* [What to do]:
[a] Answer these questions using the cottage water FAQ below:
(i) What safe limit does it give for microbacterial content?
(ii) What does it name as the main cause of water contamination in wells?
(iii) For non-winterized cottages, when should the water quality first be tested?
[b] Transcribe the part of the cottage water FAQ below from "Depending on the location" up to and including "variety of reasons.".

*** Opening Extract ***

What are the sources of water should I worry about?
Depending on the location of your cottage, you should check all sources of water you and your family comes in contact with during your stay, for drinking or personal care. These includes the tap water, well and lake, and any other water stored in tanks.
Why is it important to test water at the cottage?
Most cottages are located in remote and rural areas where the potential of water contamination is much greater, for a variety of reasons.
The water supply in rural area has a greater chance of exposure to vegetation, livestock manure, agricultural practices and human-generated pollutants that can raise its microbacterial content much above the safe limit of 500 CFU.
The main cause of water contamination in wells is penetration of contaminated groundwater inside the well, because of flaws in its construction, location or maintenance.
And while it’s impossible to assess the lake water quality in its entirety, it is good practice to test it close to the shore, where your kids spend most of the day swimming and playing in the water. The lake water can be infected various pathogens, and is never safe to drink. Depending on the level of contamination and the type of bacteria, your lake water might not be safe to swim in.
How often should I test the water at my cottage?
It really depends how often do you use your cottage. For non-winterized cottages the water quality should be tested upon arrival during the first visit, when you plan to start using the cottage. If you are away from the cottage for more than a few days, make sure you test it again upon arrival, as lots of things can happen while you were away.

*** Closing Extract ***
*** Opening Records ***

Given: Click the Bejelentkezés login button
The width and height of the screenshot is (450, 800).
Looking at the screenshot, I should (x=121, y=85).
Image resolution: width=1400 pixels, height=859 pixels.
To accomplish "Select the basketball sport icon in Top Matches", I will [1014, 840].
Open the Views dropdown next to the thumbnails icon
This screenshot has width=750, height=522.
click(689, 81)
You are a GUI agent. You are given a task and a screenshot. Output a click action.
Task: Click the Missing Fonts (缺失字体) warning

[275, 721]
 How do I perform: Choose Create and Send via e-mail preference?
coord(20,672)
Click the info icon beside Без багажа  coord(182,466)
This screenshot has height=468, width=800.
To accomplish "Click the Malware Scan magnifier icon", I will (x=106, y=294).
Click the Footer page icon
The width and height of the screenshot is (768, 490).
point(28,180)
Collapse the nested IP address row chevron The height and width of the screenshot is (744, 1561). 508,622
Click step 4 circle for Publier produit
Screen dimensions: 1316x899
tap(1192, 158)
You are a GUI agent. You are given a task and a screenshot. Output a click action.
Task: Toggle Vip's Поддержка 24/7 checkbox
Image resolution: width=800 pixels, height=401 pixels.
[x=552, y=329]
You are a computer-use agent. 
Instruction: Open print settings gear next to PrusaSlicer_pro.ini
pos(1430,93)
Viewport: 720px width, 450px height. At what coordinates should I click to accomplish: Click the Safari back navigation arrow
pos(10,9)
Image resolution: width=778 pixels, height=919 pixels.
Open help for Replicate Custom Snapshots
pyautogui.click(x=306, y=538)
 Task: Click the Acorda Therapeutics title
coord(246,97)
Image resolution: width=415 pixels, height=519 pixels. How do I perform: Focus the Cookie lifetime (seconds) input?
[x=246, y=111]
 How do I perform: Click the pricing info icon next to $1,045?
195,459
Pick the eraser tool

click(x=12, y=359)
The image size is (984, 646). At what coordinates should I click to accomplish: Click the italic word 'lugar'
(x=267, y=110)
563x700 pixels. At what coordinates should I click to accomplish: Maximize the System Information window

*** Closing Records ***

* [Task-by-task solutions]:
[a]
(i) 500 CFU.
(ii) Contaminated groundwater getting inside the well because of flaws in its construction, location or maintenance.
(iii) Upon arrival during the first visit, when you plan to start using the cottage.

[b]
Depending on the location of your cottage, you should check all sources of water you and your family comes in contact with during your stay, for drinking or personal care. These includes the tap water, well and lake, and any other water stored in tanks.
Why is it important to test water at the cottage?
Most cottages are located in remote and rural areas where the potential of water contamination is much greater, for a variety of reasons.